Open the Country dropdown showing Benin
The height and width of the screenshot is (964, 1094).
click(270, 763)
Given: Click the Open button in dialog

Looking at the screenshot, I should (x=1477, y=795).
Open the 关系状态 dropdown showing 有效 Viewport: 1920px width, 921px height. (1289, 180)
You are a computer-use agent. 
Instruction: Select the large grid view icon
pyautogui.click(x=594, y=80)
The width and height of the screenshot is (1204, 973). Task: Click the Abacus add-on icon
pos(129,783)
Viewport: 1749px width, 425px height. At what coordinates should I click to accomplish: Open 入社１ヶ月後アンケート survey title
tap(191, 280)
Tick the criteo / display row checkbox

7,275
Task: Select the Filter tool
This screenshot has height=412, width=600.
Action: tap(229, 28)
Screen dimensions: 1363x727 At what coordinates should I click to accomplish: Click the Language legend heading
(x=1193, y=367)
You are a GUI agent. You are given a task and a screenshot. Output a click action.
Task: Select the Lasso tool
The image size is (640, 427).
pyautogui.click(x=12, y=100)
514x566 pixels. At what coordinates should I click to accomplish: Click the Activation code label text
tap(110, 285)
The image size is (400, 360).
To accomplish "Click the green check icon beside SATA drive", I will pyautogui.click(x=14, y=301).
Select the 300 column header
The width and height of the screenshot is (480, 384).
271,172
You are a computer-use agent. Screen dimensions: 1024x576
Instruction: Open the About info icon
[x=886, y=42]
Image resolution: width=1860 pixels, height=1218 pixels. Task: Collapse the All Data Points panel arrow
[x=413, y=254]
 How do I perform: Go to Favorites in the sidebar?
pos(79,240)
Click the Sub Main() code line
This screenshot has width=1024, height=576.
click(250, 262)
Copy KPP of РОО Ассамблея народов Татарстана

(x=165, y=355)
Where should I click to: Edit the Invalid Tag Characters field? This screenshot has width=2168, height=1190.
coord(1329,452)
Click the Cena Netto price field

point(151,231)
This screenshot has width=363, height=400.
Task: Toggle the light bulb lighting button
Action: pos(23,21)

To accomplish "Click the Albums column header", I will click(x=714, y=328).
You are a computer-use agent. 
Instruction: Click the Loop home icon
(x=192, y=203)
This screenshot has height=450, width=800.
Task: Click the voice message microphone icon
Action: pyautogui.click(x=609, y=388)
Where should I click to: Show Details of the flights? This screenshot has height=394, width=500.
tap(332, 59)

» **Aim of the exercise**
Write out the listing exactly from its first line to the line containing "You are a GUI". Both of those lines belong in the answer.

» **Result below**
Open the Country dropdown showing Benin
The height and width of the screenshot is (964, 1094).
click(270, 763)
Given: Click the Open button in dialog

Looking at the screenshot, I should (x=1477, y=795).
Open the 关系状态 dropdown showing 有效 Viewport: 1920px width, 921px height. (1289, 180)
You are a computer-use agent. 
Instruction: Select the large grid view icon
pyautogui.click(x=594, y=80)
The width and height of the screenshot is (1204, 973). Task: Click the Abacus add-on icon
pos(129,783)
Viewport: 1749px width, 425px height. At what coordinates should I click to accomplish: Open 入社１ヶ月後アンケート survey title
tap(191, 280)
Tick the criteo / display row checkbox

7,275
Task: Select the Filter tool
This screenshot has height=412, width=600.
Action: tap(229, 28)
Screen dimensions: 1363x727 At what coordinates should I click to accomplish: Click the Language legend heading
(x=1193, y=367)
You are a GUI agent. You are given a task and a screenshot. Output a click action.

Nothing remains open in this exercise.